• Producers need to inventory their hay supplies now to ensure they have enough to last through the winter.
• When calculating whether additional hay is needed, producers should consider their current supply, how much they feed their livestock each day, and account for feeding and storage losses.
Due to dry conditions, the majority of Kentucky livestock producers are already into their winter feeding programs, which some began as early as September. Producers need to inventory their hay supplies now to ensure they have enough to last through the winter.
If they find they're short, buying additional hay now can save them a lot of headaches later, said Tom Keene, hay marketing specialist with the University of Kentucky College of Agriculture.
The good news is Kentucky forage producers had prime haymaking weather earlier this year and were able to get good yields due to adequate springtime moisture.
"During a normal season, we would have had a surplus of hay," Keene said.
However, the timely rains diminished in July for some areas of the state and haven't returned in significant amounts in most places since then. According to the most recent Kentucky Weekly Crop and Weather Report, about 90 percent of the state's pastureland was rated either poor or very poor.

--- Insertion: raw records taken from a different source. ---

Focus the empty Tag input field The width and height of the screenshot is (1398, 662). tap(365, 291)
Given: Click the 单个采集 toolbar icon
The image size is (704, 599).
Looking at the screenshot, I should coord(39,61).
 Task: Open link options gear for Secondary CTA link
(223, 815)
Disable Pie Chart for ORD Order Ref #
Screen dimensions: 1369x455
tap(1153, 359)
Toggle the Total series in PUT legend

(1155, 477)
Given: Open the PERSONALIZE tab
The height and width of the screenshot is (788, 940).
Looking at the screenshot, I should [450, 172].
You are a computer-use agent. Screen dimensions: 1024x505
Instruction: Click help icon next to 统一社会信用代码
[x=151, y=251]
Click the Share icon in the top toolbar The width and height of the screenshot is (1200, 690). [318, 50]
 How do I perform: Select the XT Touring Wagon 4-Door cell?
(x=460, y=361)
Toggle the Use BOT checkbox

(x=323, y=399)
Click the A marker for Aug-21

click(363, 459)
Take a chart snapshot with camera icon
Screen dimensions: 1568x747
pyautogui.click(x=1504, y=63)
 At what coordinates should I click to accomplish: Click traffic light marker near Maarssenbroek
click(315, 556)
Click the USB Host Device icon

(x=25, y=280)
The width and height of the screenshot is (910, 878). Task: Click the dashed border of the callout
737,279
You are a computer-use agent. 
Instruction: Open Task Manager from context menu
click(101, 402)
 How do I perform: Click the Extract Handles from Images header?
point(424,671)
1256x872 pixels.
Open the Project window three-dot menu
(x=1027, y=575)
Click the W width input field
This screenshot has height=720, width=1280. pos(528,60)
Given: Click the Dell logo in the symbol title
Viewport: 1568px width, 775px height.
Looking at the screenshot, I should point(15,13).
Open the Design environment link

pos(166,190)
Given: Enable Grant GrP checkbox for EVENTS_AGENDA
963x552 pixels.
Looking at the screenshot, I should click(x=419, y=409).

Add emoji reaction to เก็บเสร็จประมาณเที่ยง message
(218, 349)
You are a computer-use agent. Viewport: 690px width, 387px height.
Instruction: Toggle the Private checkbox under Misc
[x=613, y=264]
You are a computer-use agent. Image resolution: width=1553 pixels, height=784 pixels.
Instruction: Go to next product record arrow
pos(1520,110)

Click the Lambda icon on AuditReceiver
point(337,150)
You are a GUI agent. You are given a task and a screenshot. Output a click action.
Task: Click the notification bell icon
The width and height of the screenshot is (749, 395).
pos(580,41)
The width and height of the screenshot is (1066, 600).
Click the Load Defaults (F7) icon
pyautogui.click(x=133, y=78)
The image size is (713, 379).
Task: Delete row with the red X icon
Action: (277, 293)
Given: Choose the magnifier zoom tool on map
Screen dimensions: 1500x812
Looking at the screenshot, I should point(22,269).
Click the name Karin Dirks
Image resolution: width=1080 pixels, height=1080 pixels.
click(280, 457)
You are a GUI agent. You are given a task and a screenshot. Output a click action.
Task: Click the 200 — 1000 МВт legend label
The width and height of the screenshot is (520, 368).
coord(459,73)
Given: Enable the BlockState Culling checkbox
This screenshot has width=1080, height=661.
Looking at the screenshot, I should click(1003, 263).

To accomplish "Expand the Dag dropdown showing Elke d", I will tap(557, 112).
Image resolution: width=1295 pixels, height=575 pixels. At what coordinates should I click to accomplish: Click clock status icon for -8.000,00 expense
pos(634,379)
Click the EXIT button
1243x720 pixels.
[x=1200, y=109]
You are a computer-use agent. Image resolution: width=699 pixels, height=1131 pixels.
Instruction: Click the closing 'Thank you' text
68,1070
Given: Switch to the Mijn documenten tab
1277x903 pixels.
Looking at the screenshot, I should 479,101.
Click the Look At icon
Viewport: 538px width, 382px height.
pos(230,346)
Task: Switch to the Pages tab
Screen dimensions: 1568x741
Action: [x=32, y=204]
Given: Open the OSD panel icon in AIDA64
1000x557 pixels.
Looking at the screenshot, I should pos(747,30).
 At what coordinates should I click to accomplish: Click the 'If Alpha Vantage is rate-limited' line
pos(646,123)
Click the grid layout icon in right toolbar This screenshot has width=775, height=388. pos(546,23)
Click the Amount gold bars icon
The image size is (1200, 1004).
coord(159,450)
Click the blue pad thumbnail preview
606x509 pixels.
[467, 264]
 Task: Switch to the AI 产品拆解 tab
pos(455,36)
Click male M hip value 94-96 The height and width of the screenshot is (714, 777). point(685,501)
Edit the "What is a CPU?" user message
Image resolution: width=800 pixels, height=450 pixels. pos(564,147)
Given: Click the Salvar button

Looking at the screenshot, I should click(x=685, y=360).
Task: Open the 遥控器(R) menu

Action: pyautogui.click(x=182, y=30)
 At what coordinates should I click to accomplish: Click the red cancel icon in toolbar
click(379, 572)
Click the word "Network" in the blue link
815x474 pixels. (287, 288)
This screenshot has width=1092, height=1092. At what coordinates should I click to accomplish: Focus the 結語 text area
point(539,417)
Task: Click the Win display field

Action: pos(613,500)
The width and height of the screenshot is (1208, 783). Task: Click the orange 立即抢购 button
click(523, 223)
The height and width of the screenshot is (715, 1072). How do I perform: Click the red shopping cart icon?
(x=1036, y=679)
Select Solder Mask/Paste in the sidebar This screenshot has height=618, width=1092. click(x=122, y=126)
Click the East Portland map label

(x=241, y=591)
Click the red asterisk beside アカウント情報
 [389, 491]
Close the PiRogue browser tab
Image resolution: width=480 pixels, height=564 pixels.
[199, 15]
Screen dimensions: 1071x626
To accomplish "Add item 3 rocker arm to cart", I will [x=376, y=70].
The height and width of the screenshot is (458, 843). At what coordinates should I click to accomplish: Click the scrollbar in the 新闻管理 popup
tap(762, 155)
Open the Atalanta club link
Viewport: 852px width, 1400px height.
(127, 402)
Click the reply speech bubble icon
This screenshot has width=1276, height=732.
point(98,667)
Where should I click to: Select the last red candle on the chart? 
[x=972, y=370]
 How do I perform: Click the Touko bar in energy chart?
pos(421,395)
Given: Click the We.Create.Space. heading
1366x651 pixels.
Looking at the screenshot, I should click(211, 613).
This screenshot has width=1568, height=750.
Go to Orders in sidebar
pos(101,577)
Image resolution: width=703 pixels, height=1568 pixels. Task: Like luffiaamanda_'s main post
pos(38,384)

"Even if we got some much needed rain, it is unlikely that pastures will recover enough to provide very many grazing days before cold weather sets in during December and January," he said. "So those currently feeding hay will probably be doing so through March of 2011."
When calculating whether additional hay is needed, producers should consider their current supply, how much they feed their livestock each day, and account for feeding and storage losses. If producers have trouble determining these calculations, they can get assistance from their county Extension agent for agriculture and natural resources.
If the calculations show a need for additional hay, producers should go ahead and purchase some, Keene said.
"By buying hay now, producers will have a bigger selection of quality hay, be more likely to find hay close to home and in the packaging they want," he said. "The longer it's put off, the more trouble producers will have meeting these criteria. The cost is also going to be better now."
To get the most out of current hay supplies, producers should have their hay tested. The Kentucky Department of Agriculture offers a forage testing program.
"Hay testing helps producers feed the correct amount of hay with the right amount of supplements to meet their animals' nutritional needs," Keene said. "It can help producers feed hay more economically and efficiently."